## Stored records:
/---
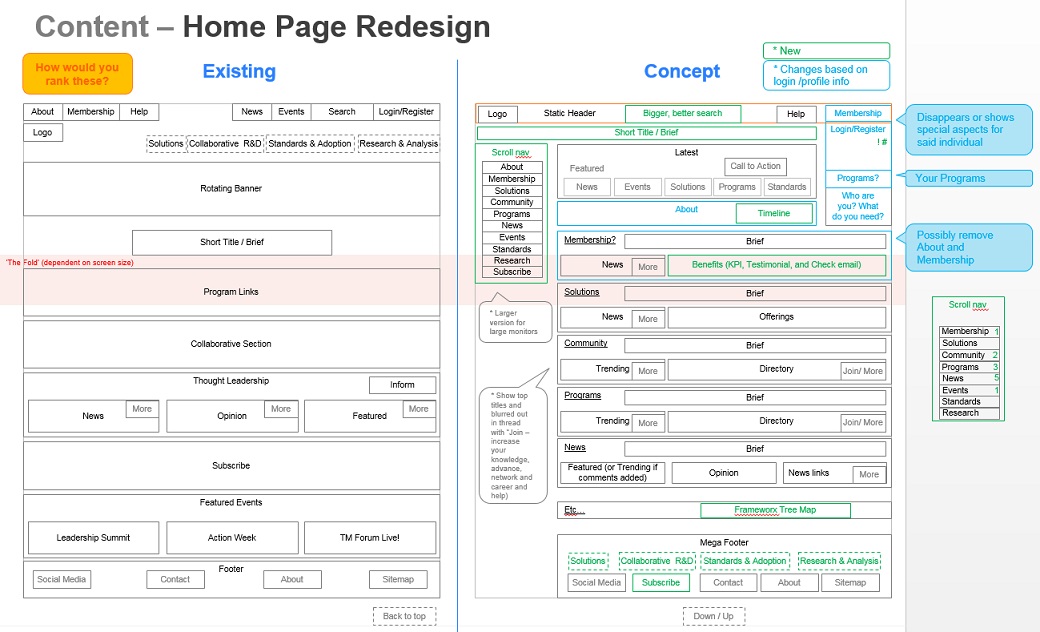Viewport: 1040px width, 632px height.
Task: Click the "How would you rank these?" badge
Action: pyautogui.click(x=76, y=73)
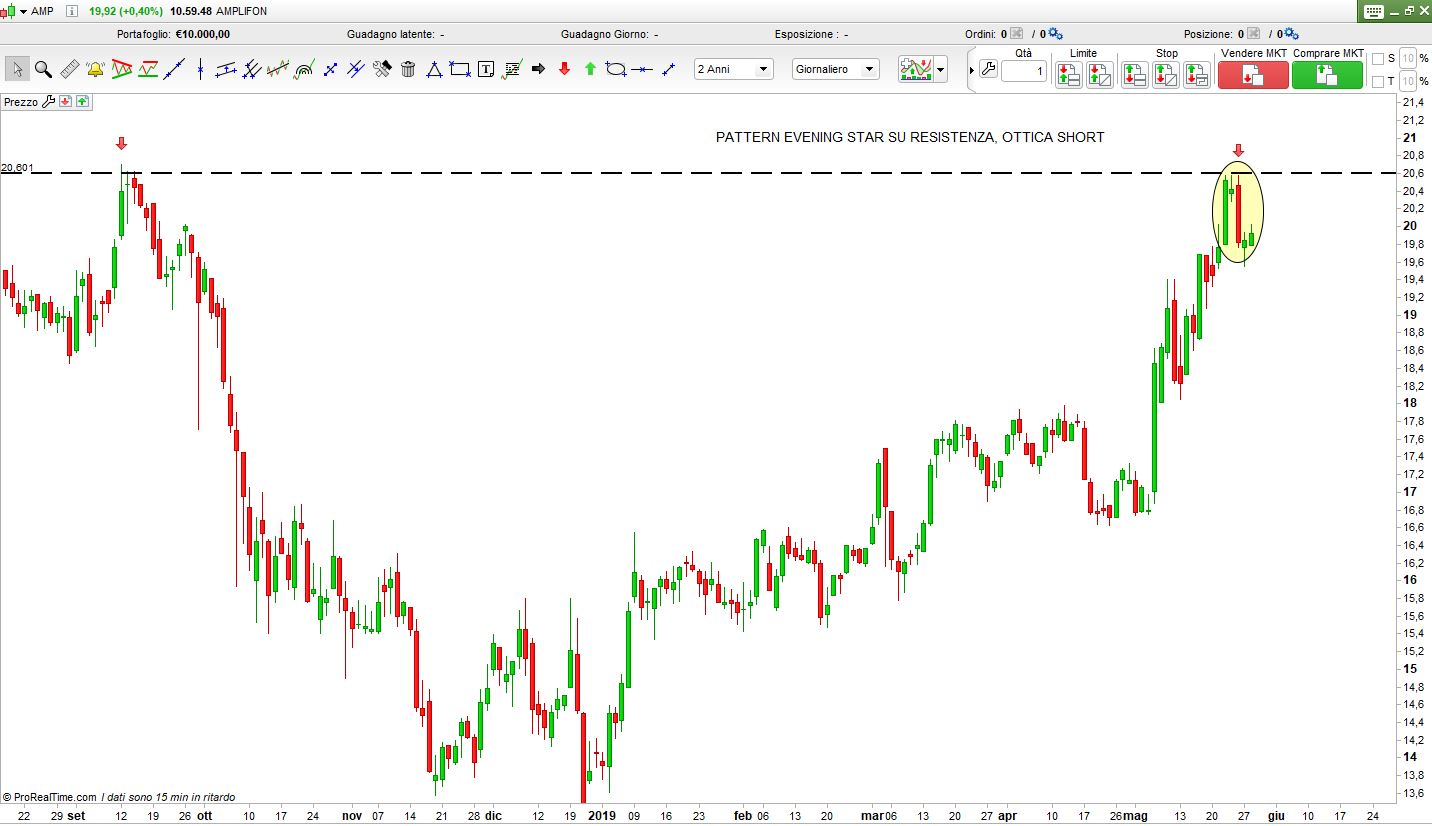Select the triangle drawing tool
This screenshot has height=826, width=1432.
point(434,69)
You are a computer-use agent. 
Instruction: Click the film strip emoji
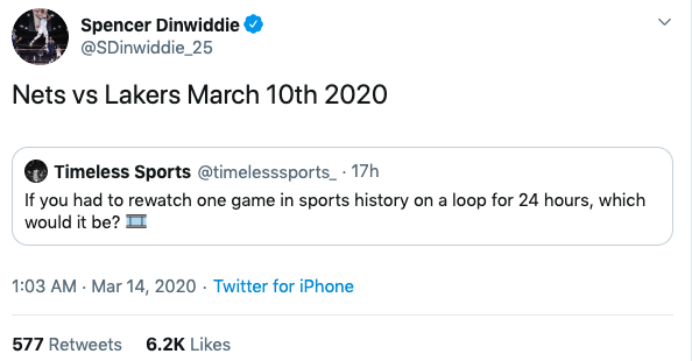pyautogui.click(x=136, y=221)
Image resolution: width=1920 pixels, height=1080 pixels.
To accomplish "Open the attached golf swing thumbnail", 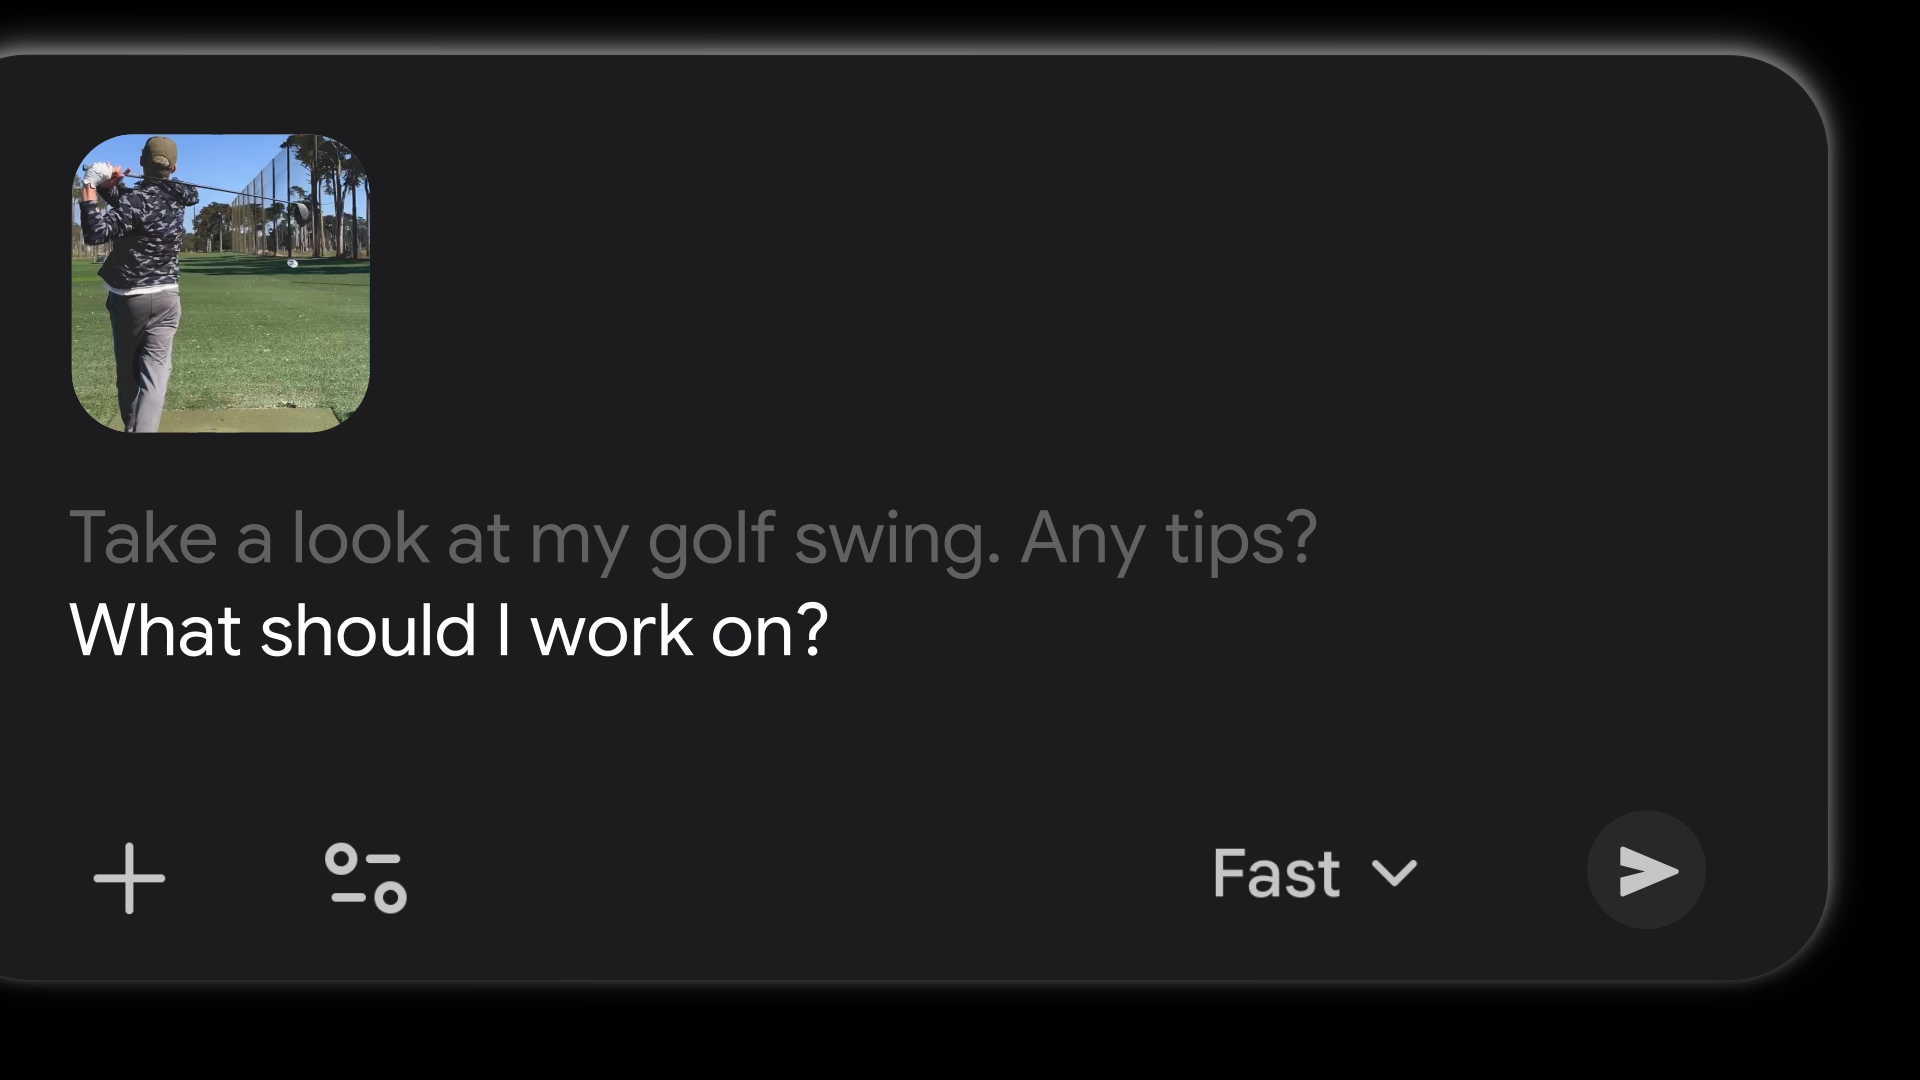I will click(221, 283).
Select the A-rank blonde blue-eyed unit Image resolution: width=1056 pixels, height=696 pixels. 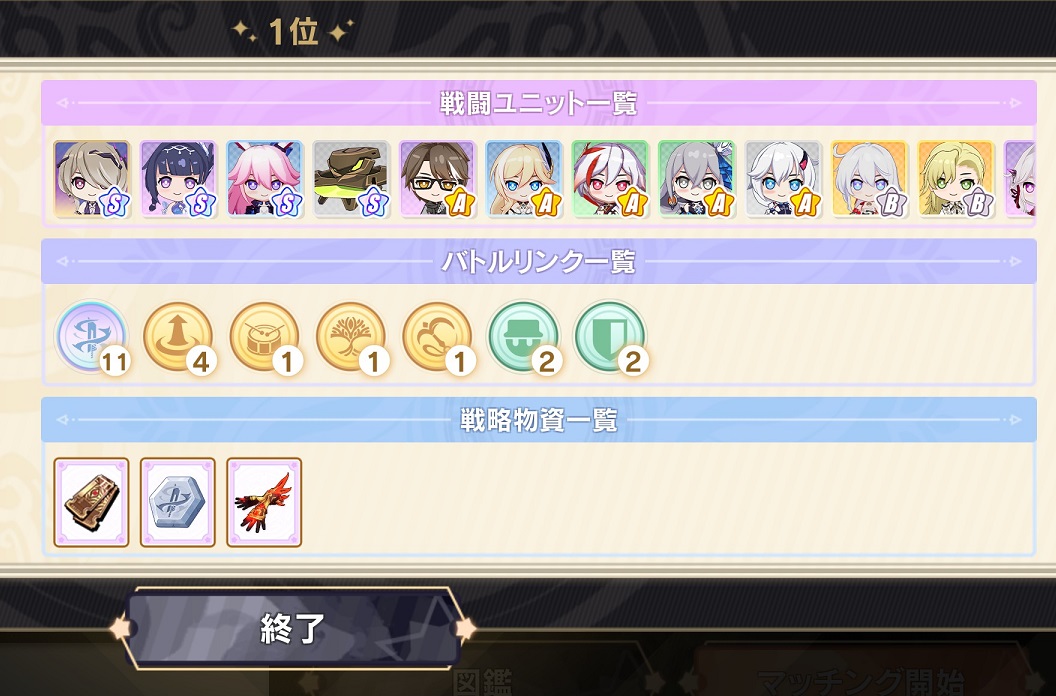(523, 179)
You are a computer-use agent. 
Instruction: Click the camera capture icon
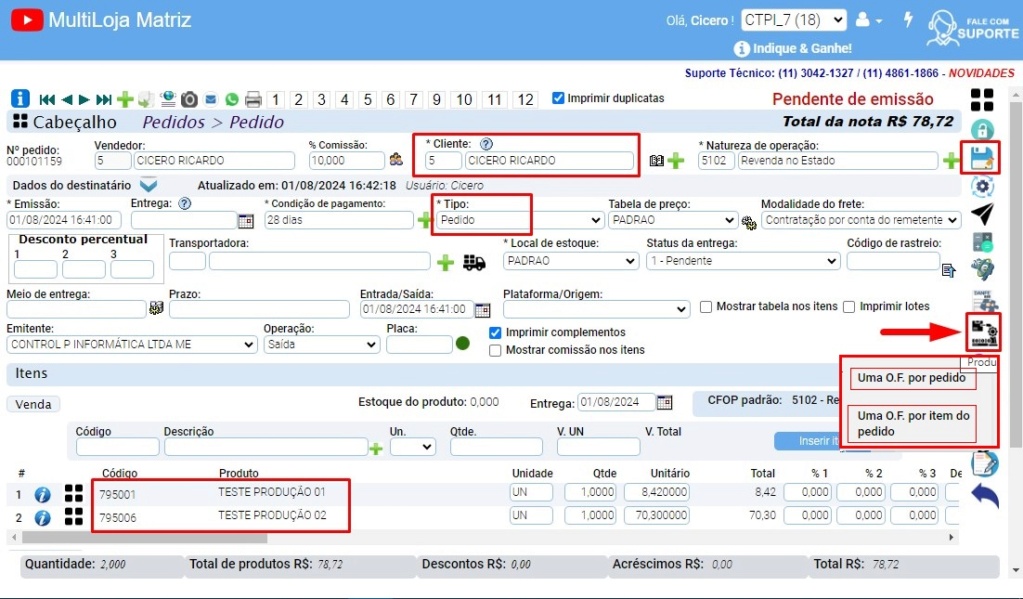(190, 99)
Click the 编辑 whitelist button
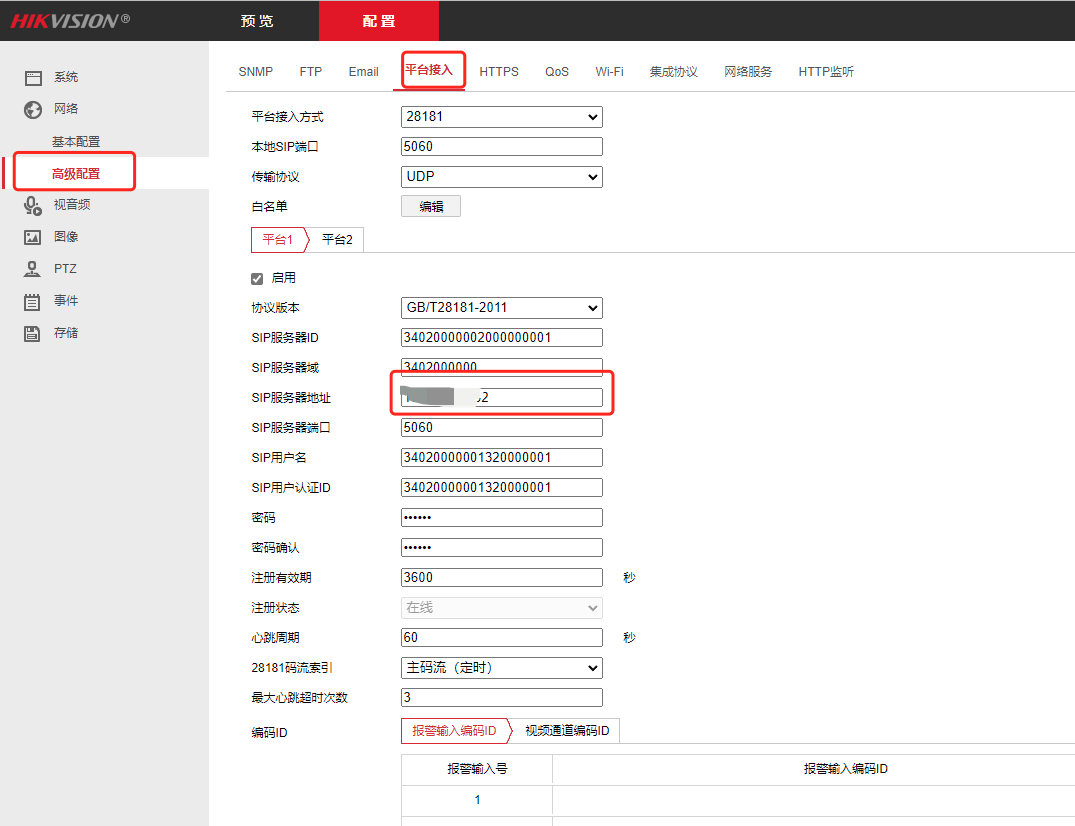Image resolution: width=1075 pixels, height=826 pixels. [x=431, y=207]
\---
## Exercise details:
Beginning with the line where "Instruction: Click the camera capture icon" appears, transcribe the records above word for word through their last line, and include no pictures.

## Solution to this task:
Instruction: Click the camera capture icon
(190, 99)
Click the 编辑 whitelist button
Image resolution: width=1075 pixels, height=826 pixels. [x=431, y=207]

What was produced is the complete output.